"DOW down sharply as coronavirus keeps investors on edge"
What a crock o' chit, these people. Keep emotions out of it, or get the hell out of the kitchen and let the real investors cook.
Actually it might have some serious effects.
China has already extended the New Year holiday by several days, and individual provinces may extend it up to another week more. Throughout Asia I think there are other countries doing the same. That in itself is a significant drag to business this quarter.
In many ways, this is an event already probably greater in magnitude and disruption than the Japanese earthquake/tsunami a couple years ago. That caused major disruption to the markets for electronic components. But I think its effects were limited to certain specialized components, whereas China is a huge supplier of basically everything.
Beyond that, we don't know exactly how far and badly this will spread. Travel restrictions, extended holidays in Asia, and other related supply chain disruptions can have a lot of downstream effects.

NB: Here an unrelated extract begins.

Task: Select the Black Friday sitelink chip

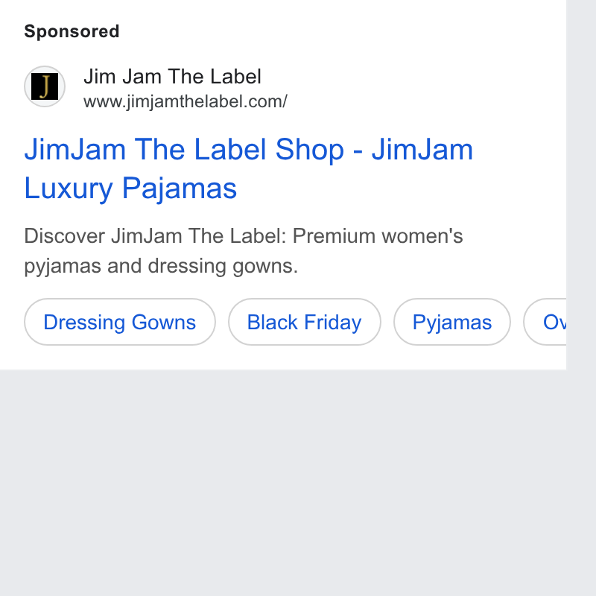Action: (305, 322)
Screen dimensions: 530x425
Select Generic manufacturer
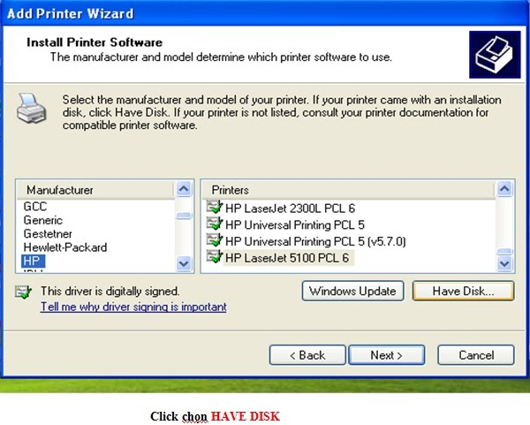pyautogui.click(x=43, y=220)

This is akin to a major natural disaster occurring there, but perhaps worse in that the true scope isn't yet known.
I've had meetings with quite a few customers this week and one of the main topics of conversation was whether, and to what extent, coronavirus would disrupt supply chains for electronic components. If you can't get components you need, you can't build products, and then you can't sell what you didn't build, so companies will see nonzero revenue disruption from this event. Investors *should* be wary.
(As with anything else, of course, there are opportunities here. Shortages mean higher prices for certain components, which means higher profits for the suppliers of those components who are unaffected by the disruption, but lower profits for the users of those components. So there will be pockets of companies who benefit from this as well as those who will suffer.)